Rows:
********************
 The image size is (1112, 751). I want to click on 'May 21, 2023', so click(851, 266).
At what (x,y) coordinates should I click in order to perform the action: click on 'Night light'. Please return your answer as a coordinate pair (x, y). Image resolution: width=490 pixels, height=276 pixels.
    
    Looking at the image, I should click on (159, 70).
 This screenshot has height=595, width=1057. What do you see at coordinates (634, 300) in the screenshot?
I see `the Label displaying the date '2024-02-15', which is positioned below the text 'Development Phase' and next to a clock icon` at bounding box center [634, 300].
********************
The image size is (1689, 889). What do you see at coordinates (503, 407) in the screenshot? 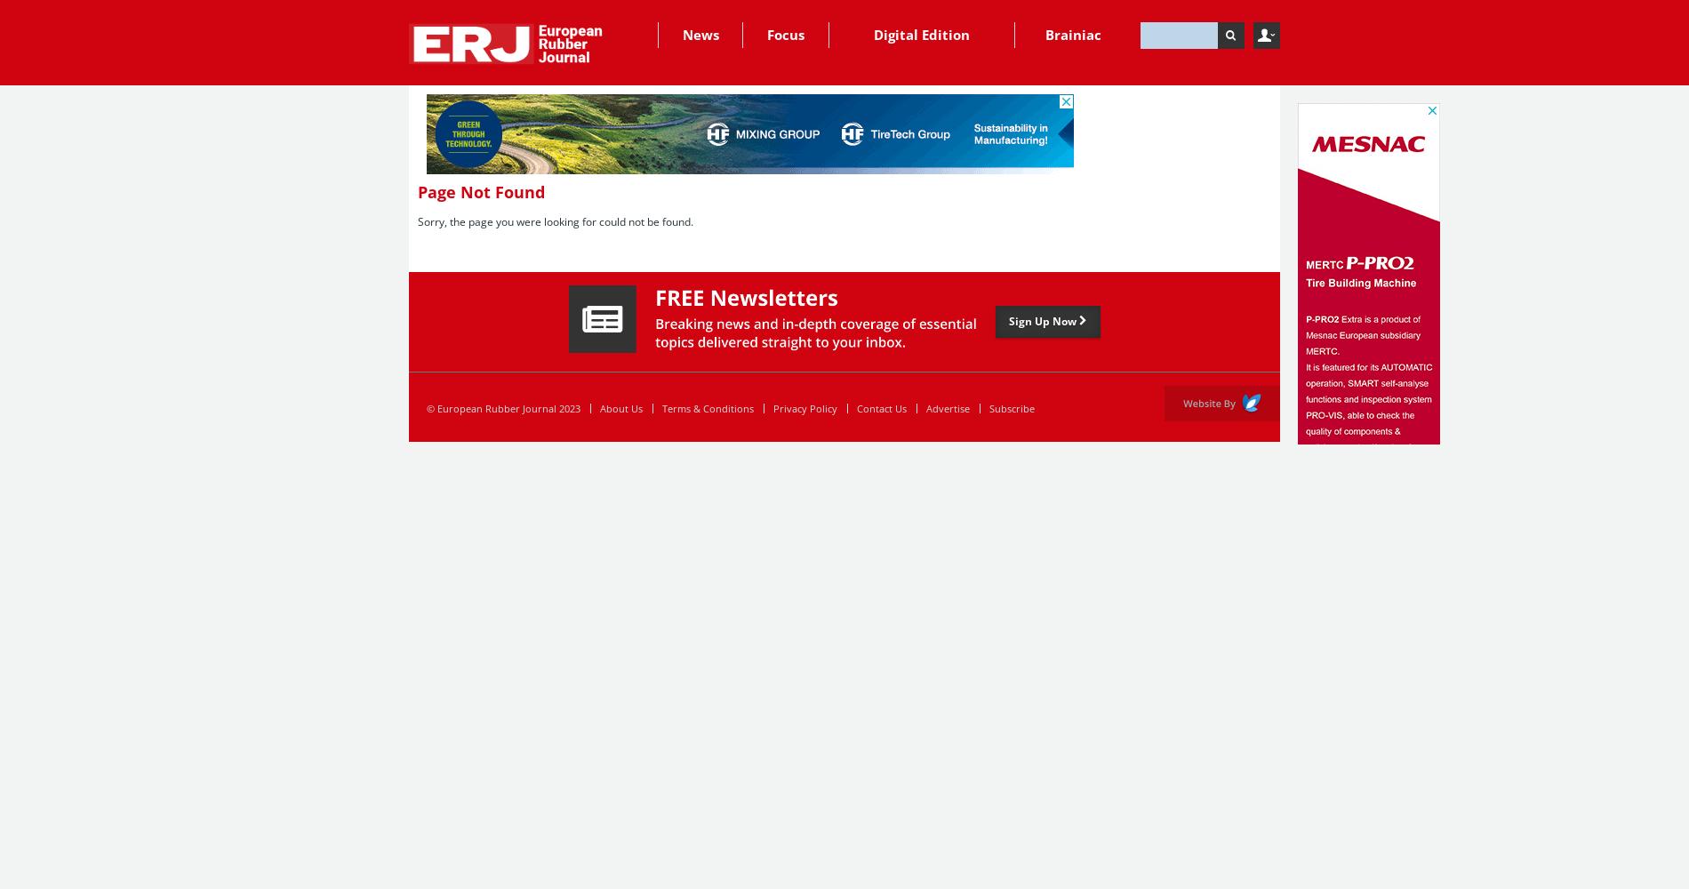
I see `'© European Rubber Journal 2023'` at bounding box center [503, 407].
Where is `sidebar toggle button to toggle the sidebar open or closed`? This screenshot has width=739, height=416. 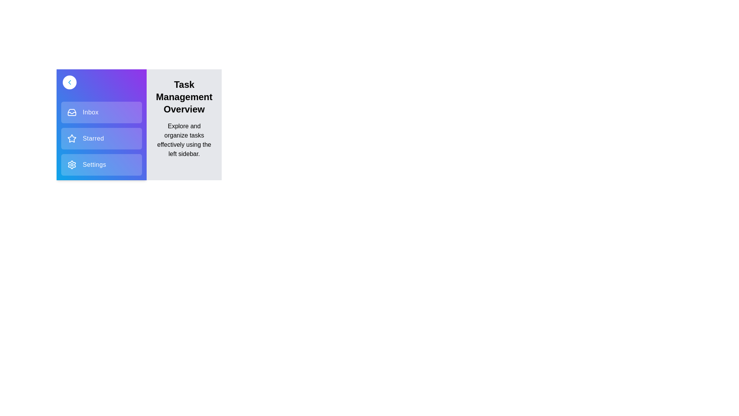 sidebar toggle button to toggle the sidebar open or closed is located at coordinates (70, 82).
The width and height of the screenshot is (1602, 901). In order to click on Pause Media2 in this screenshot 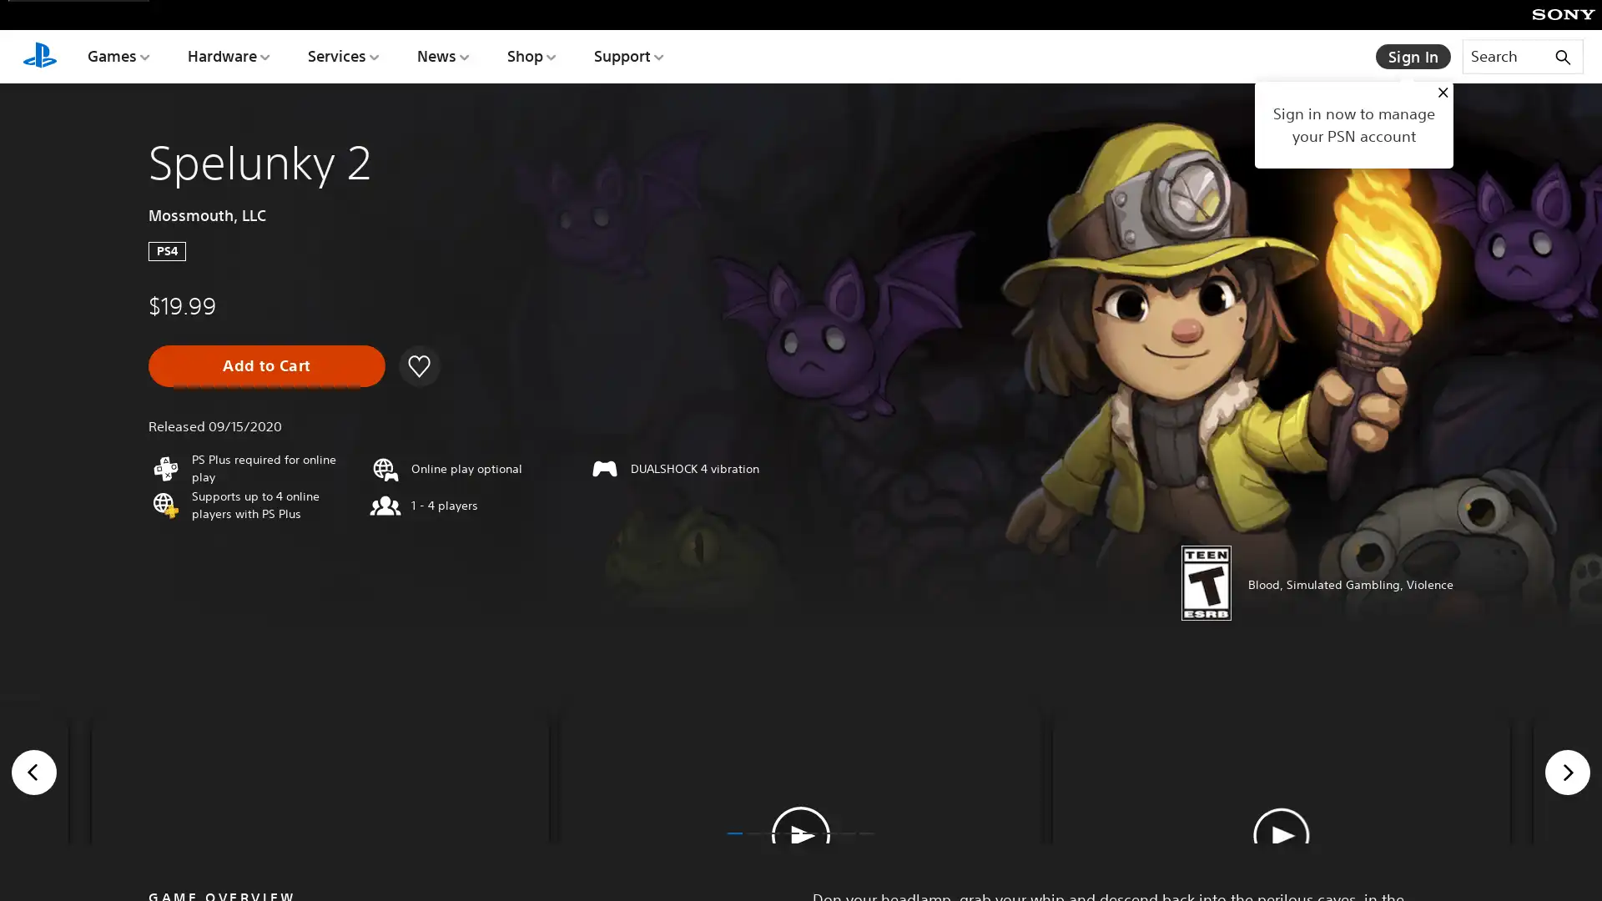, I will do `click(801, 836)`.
********************
Reproduce verbatim the lines of the material from the line containing "At what (x,y)" up to and including the line containing "center [634, 300].", and nothing else.

The answer:
At what (x,y) coordinates should I click in order to perform the action: click on 'Night light'. Please return your answer as a coordinate pair (x, y). Image resolution: width=490 pixels, height=276 pixels.
    
    Looking at the image, I should click on (159, 70).
 This screenshot has height=595, width=1057. What do you see at coordinates (634, 300) in the screenshot?
I see `the Label displaying the date '2024-02-15', which is positioned below the text 'Development Phase' and next to a clock icon` at bounding box center [634, 300].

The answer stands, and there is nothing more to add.